* SELECTION:

Pathetic argument, or argument based on pathos, persuades by appealing to the emotions of the reader or listener. In Aristotle’s classic treatment, it exists in parallel to logical argument, which appeals to deductive or inductive reasoning, and ethical argument, which appeals to the character of the speaker. Pathetic argument is common in constitutional law, as in other practical discourse — think of “Poor Joshua!” — but existing accounts of constitutional practice do not provide resources for understanding the place of and limitations upon such appeals when they appear in judicial opinions. This Article begins to fill that gap. Pathetic argument is one of the acceptable modes of persuasion that constitutional argument shares with other deliberative domains, though at its best it can be used to amplify arguments within the set of discourses — text, history, structure, precedent, and consequences — that make constitutional law a distinctive form of politics. Normatively, appeals to emotion are most easily justified in opinions that seek to declare rather than apply law; in separate writings; when addressed to accepted subjects of constitutional argument rather than the ultimate outcome in the case; and when they arouse other-regarding rather than self-regarding emotions. A nuanced account of the proper place of pathetic argument in constitutional law is instrumental to understanding what it means to engage, and not to engage, in constitutional discourse.

* EXTRACTED RECORDS:
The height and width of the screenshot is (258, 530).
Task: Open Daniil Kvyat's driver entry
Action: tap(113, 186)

---

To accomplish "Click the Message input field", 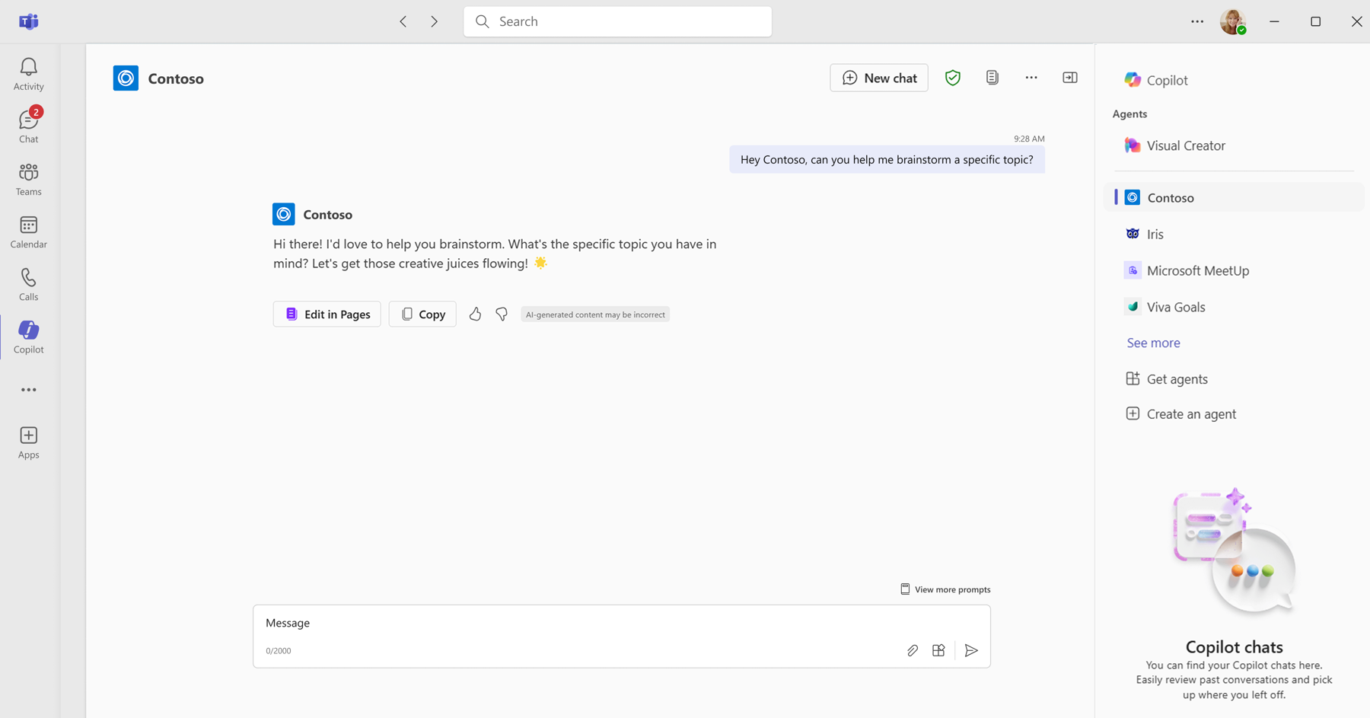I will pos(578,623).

* WORK TO BE COMPLETED:
In the passage on pathetic argument, what does ethical argument appeal to? The entries are unrelated to the passage on pathetic argument and stand as material of their own.

* TASK OUTPUT:
The character of the speaker.